Анна Берсенева - Ответный темперамент
– Но ведь папа тоже не пытался связаться с вами, – тихо сказала Маша. – Я думаю, он понял, почему твоя мама приняла такое решение за всех вас.
– Моя мама не должна была решать за меня. – Татьяна Дмитриевна сама расслышала, что ее голос прозвучал слишком резко. – Ей никогда не приходилось это делать, и она этого не умела. Я же помню ее, ясно помню! Всегда детское выражение в глазах и всегда: ах, Танечка, никто ведь не знает, как надо, можно и так, и этак, пусть уж будет как будет… Одно решение она за всю жизнь приняла – и вот такое!
– Все-таки не одно, – возразила Маша. – Она ведь решилась выйти замуж, уехать с мужем из России, вернуться с ним в Россию, родить тебя, Нелю…
– Маша, милая, да ведь это все как раз и называется: пусть будет как будет! Она за папой тянулась, как нитка за иголкой, вот и все. Сначала за ним, потом за мной.
– Таня, ее уже нет на свете, – осторожно напомнила Маша.
– Да. – Татьяне Дмитриевне стало стыдно за свою резкость. – Мамы нет, я старуха… Да и сама я хороша: могла бы получше вас искать.
– Ты даже не знала, что я есть, – улыбнулась Маша.
– Но что папа жив, давно ведь знала. И что сделала? Ну да, кого-то расспрашивала, куда-то писала, что-то пыталась… Все это процесс, а не результат. Если бы ты сама нас не нашла…
Ей было стыдно за то, что она вдруг взялась осуждать бесконечно давний мамин поступок. Ладно еще, если бы его осудил человек, который не жил в то время, не понимал, каким глубоким, физиологическим страхом люди были тогда пронизаны до самых печенок…
«Но я-то и тогда не была им пронизана! – упрямо подумала Татьяна Дмитриевна. – И что мне за дело до чужих печенок?»
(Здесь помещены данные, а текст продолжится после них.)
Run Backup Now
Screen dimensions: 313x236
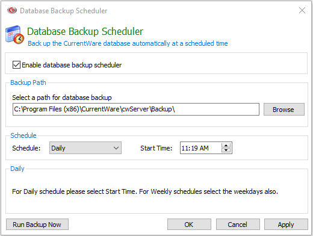point(37,225)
– Я ведь тоже долго не могла решиться тебе написать, – сказала Маша. – До самой вашей перестройки. Мне же было только восемнадцать лет, когда папа умер. И я говорила себе: папа не писал своей прежней семье, он понимал, чем может грозить в Советском Союзе такое письмо. И имею ли я право подвергать людей опасности только потому, что мне хочется иметь родных? Вот как я думала.
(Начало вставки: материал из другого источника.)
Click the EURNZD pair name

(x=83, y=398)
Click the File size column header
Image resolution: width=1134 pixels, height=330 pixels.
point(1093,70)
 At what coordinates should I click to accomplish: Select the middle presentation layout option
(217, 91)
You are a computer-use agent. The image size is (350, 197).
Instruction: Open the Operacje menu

– Ты все правильно сделала. – Татьяна Дмитриевна обняла сестру. – Мне горько, что моя жизнь прошла отдельно от тебя, но знаешь – так странно! – я этого совсем не чувствую. Я чувствую тебя так, как будто мы с тобой не расставались никогда. Я раньше только Нелю и Олю так чувствовала, ну, еще Нелиного Ваньку. Но они ведь всегда со мной были, они со мной выросли – я их растила.
– Мне это тоже так. – Маша кивнула и посмотрела на сестру тем своим взглядом, в котором главной была трепетная серьезность. – Я тоже чувствую тебя так, как будто мы всю жизнь были вместе. Когда ты сюда приехала, даже сам этот дом сразу стал такой… Мне немножко трудно это назвать, и, возможно, я назову неправильное слово… Мне кажется, везде, где ты появляешься, Таня, там появляется и устойчивая жизнь. Ты ее создаешь. Мне кажется, к тебе должны очень тянуться люди, которые нетвердо чувствуют себя в жизни. О, конечно, не только такие люди! Я не обидела тебя? – поспешно спросила она.
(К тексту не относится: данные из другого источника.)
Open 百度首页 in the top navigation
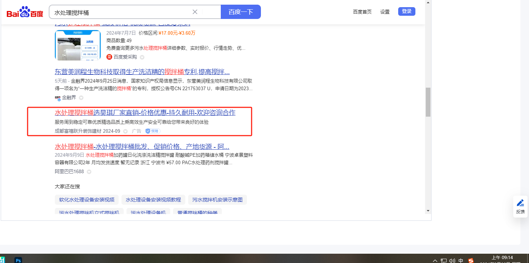coord(362,12)
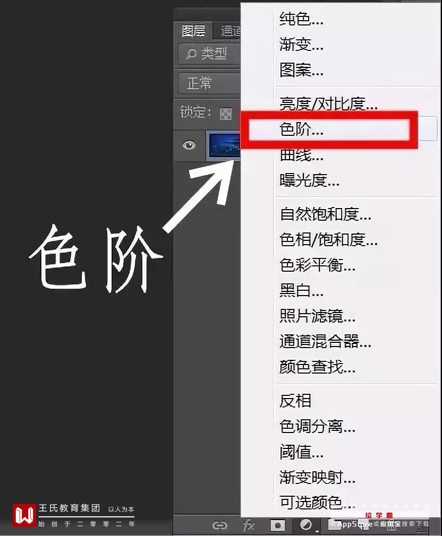
Task: Click the search magnifier in 类型 filter
Action: click(191, 54)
– Нисколько, – улыбнулась Татьяна Дмитриевна. – Это правда. Ко мне и правда всегда тянулись… такие люди.
– Я думаю, это в тебе то же, что и в нашем папе, – с той же милой серьезностью сказала Маша. – Мне рассказывала моя мама: когда он вошел в ее дом, вот в этот дом, то она сразу это почувствовала. В первую же минуту. Хотя она не была слабым человеком. Просто ей было одиноко, и жизнь казалась ей пустой, и это очень понятно, потому что ведь тяжело остаться в восемнадцать лет совсем одной на свете.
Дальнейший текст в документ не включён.